What is radical
film?

What
is radical
film?

idea

What is
radical
film?

idea

The terms “radical” and “radical film” can be applied to a variety of cultural and artistic practices. In the context of the Radical Film Network, however, ‘radicality’ refers first and foremost to a political affiliation with progressive forces, as well as taking an active role in improving social justice, regardless of whether this be workers’ rights, environmental sustainability, gender, race or sexual equality.

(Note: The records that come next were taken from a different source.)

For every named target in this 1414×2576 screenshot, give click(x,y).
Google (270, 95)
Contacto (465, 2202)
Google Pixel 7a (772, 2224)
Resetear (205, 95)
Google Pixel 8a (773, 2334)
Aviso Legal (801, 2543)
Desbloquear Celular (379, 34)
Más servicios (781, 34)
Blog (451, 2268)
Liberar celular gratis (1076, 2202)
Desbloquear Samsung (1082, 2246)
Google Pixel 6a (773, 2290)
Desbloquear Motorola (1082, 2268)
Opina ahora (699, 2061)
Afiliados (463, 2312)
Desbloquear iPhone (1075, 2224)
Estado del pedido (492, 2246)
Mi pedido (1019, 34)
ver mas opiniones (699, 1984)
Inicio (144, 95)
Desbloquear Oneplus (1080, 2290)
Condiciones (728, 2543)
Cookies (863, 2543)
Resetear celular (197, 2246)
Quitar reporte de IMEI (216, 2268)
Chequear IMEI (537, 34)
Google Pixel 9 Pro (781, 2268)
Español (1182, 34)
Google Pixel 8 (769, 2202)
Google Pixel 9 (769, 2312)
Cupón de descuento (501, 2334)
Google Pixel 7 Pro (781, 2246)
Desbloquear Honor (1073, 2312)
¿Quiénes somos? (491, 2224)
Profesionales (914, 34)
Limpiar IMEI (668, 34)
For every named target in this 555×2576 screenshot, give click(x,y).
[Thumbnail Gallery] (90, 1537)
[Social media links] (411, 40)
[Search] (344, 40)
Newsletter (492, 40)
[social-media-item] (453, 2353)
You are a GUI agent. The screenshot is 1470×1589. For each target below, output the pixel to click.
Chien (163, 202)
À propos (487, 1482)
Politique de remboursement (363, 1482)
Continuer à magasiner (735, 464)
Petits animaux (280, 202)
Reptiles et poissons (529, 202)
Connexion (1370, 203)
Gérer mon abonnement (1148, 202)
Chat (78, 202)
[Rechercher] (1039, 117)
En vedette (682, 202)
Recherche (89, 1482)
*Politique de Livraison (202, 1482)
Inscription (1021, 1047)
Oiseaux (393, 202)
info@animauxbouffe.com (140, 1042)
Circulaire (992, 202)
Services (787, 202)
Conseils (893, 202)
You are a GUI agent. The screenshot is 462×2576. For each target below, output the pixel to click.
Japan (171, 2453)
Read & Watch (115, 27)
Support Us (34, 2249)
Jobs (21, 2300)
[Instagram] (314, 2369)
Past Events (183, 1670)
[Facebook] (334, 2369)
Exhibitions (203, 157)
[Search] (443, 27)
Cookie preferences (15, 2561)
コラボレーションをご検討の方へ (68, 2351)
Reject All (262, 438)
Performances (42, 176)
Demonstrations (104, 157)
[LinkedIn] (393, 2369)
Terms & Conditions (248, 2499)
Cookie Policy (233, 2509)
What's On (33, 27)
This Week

On the basis of this ideological orientation, the participants of the radical film network practice and celebrate potential cinematic radicality in myriad ways. They develop new and challenging aesthetic praxes, experiment with the medium itself and seek to apply political ideals to production and distribution processes. The question, ‘What is radical film today?’, is asked time and again with ever-changing replies.

In cooperation with the Harun Farocki Institut at the Silent Green Kulturquartier Berlin, the event WHAT IS RADICAL FILM? will create a temporary space with the intention of initiating exchange and dialogue between actors of the Radical Film Network, Berlin filmmakers and cultural practitioners. Furthermore it intends to foster and continue the British-German dialogue, currently aggravated by the political upheaval of Brexit. Participants plan to ask the joint questions: “What is radical film?” and “What is radical film able to achieve?”

 

Radical Film, Counter Cinema and Counter Publicity

The dominance of the film and media industry, whose system of social representation and formulaic entertainment is seen as a symbolic apparatus of oppression, has triggered the formation of many filmic counter-movements that pose radical aesthetic and ideological questions.

As early as the 1920s, experimental formats were developed as an alternative to the feature films preferred by major cinema distributors. These were accused of defiling viewers with superficial entertainment, with Dziga Vertov even entitling his dramatic feature film of 1924, ‘Opium of the People’. In the 1970s the term ‘counter-cinema’ was coined to describe alternative film productions that question the familiar, break conventions and seek out new narrative means. The films of the counter-cinema movement, (also known as guerrilla cinema), sought to exhibit and denounce the hegemonic practices found in commercial film and explore other forms of subjectivity. They referred to the agendas of Third Cinema, anti-colonialist cinema, and sought to highlight the contradictions that political filmmakers were exposed to, from self-conception to the prevailing market terms of film production.

Taking this discourse as a reference, the video activist groups of the 80s began to use video as a propaganda tool to resound the era’s political concerns. With the aim of establishing a counter-public, it allowed them to occupy new information channels that reached beyond television. In opposition to the dominant media, the activities of these groups deliberately focused on perspectives that remained under-represented by the media, and also used exaggeration and fictionalization as methods to clarify their alternative points of view. The development of digital technologies and the Internet finally lead to a dramatic expansion of the video activist arena and, with it, formed a completely new set of questions. In times of constant online accessibility to film and television, fake news and life-hack clips, it is difficult to speak of a single leading medium. Instead, the question gaining importance is, who are the followers, fans and the corresponding cultures of attention.

Independent film production and video activism, as well as the film and media industry, must assume an assertive standpoint within this new environment. Never before has film technology been so affordable, so easily accessible and so easy to market internationally as today. At the same time, however, the ubiquitous availability of moving pictures is disrupting the distribution and sales structures that before had generated income for producers, as well as created a form of selection and stringency, albeit arbitrarily. With these aspects in mind, discussions surrounding the formats and forms of radical film will be the theme of the event, along with finding ideas to recontextualise them, with the aim of proving that oppositional and radical filmmaking is still as diverse, colourful and lively as ever.

In recent years an interdisciplinary discourse has developed around counter images and moving images, covering all areas of cultural life, including theatre, exhibitions, cinema, TV, and the Internet. It consistently attempts to find new means of narration and representation that undermine conventional codes and conventions by opposing, alienating and deconstructing them by offering different methods of representing and interpreting the world. Artists and filmmakers can, however, still employ conventional narrative patterns, using familiar formats to relate an alternative message. In doing so, they take advantage of cinema’s illusionism to convey a different view of the world, using fiction to clarify their ideas in a humorous and ironic way.

Continuing the spirit in which the Radical Film Network (RFN) was founded, the Radical Film Network Meeting aims to bring together activists, academics, filmmakers and artists to jointly answer the question, “What is radical film?”.